* Exercise prompt *
Output only the entries, exactly as given, without the pictures.

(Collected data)
:::::
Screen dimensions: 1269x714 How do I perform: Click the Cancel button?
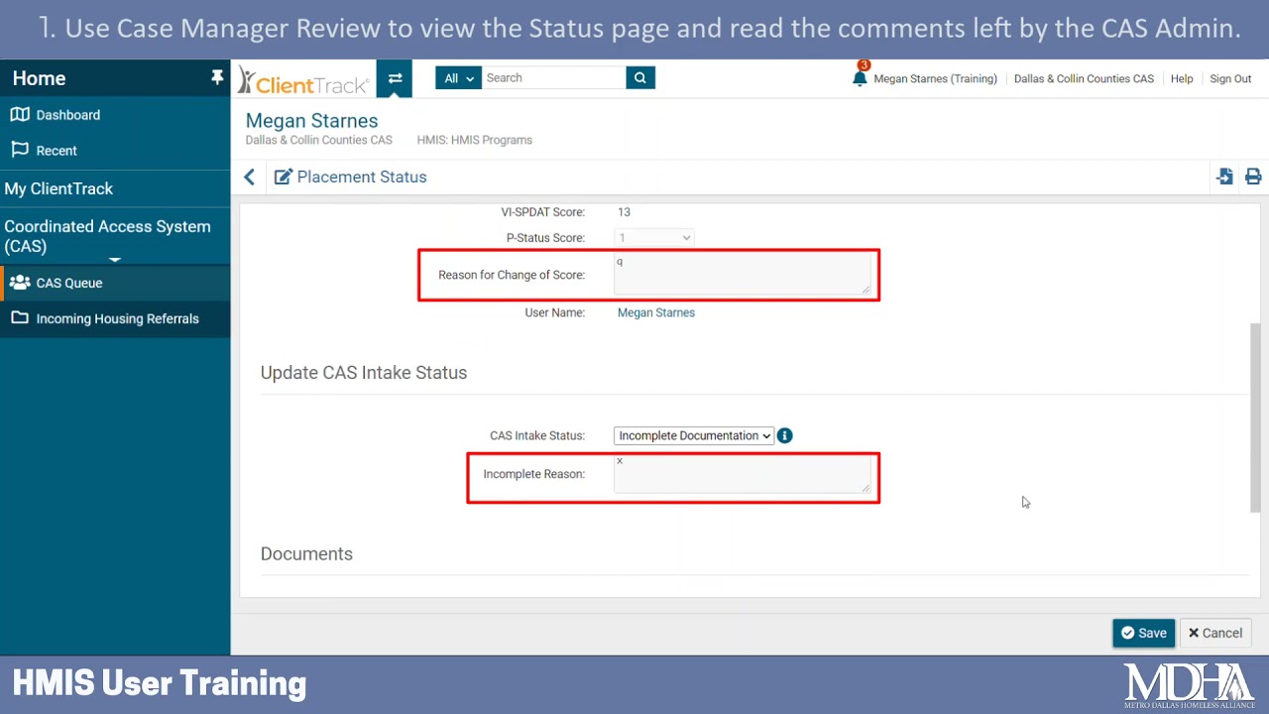coord(1214,633)
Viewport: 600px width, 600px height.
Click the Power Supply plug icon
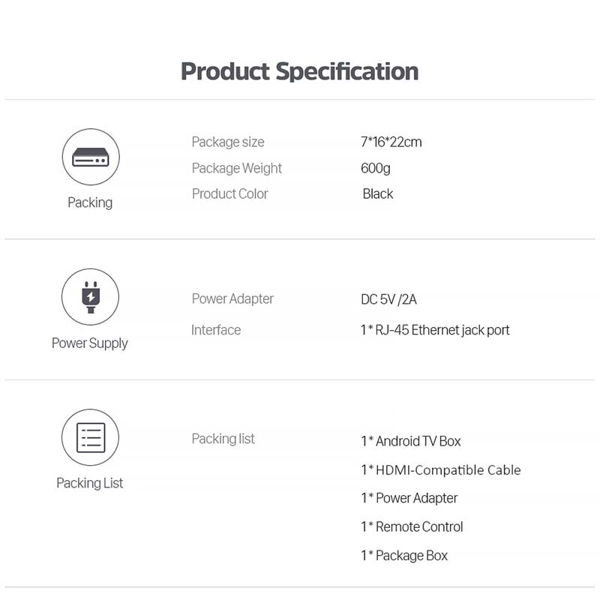click(90, 297)
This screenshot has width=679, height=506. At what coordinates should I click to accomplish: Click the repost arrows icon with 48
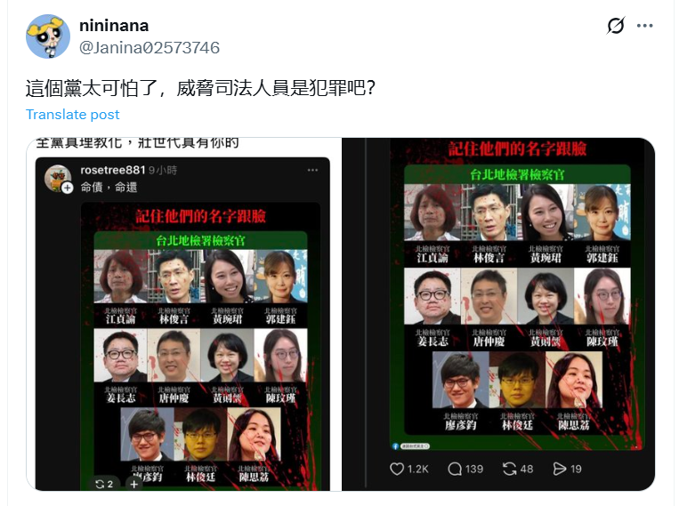(x=510, y=469)
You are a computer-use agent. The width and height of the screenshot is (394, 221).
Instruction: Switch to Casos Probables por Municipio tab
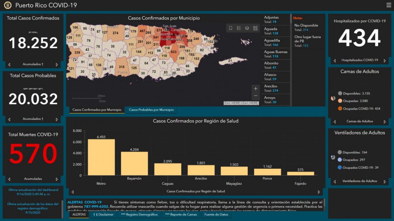click(151, 110)
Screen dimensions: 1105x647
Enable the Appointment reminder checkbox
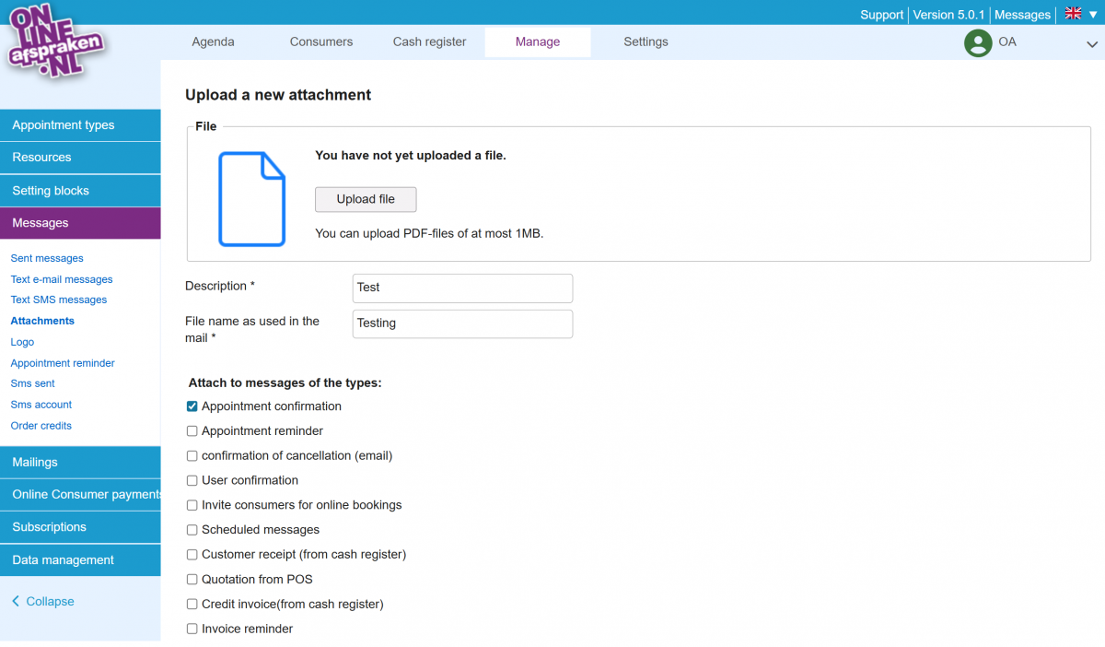pos(192,431)
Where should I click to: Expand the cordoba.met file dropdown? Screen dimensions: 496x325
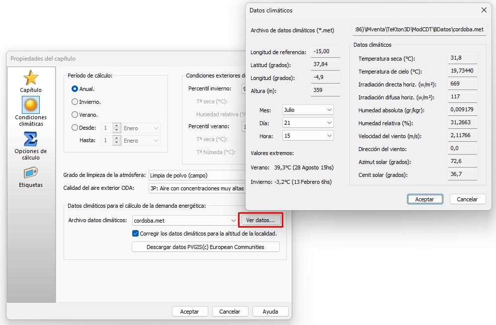pyautogui.click(x=233, y=220)
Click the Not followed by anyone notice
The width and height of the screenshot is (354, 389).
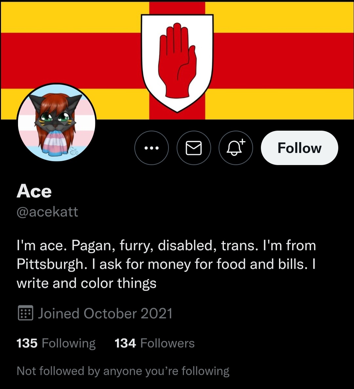123,371
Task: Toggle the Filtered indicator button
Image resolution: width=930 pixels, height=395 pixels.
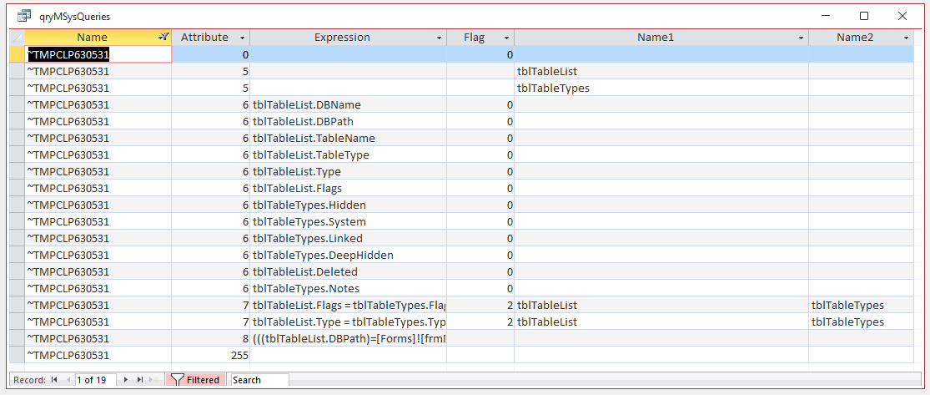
:::::
* Expected answer *
Screen dimensions: 1269x714 How do I perform: Click the Cancel button?
coord(1214,633)
Viewport: 600px width, 600px height.
Click the Power Supply plug icon
click(90, 297)
This screenshot has width=679, height=506. At what coordinates should I click to accomplish: Click the repost arrows icon with 48
(x=510, y=469)
You are a computer-use agent. The width and height of the screenshot is (394, 221).
Instruction: Switch to Casos Probables por Municipio tab
click(151, 110)
Screen dimensions: 1105x647
Enable the Appointment reminder checkbox
pos(192,431)
Where should I click to: Expand the cordoba.met file dropdown? Screen dimensions: 496x325
pyautogui.click(x=233, y=220)
Click the Not followed by anyone notice
The width and height of the screenshot is (354, 389).
123,371
Task: Toggle the Filtered indicator button
Image resolution: width=930 pixels, height=395 pixels.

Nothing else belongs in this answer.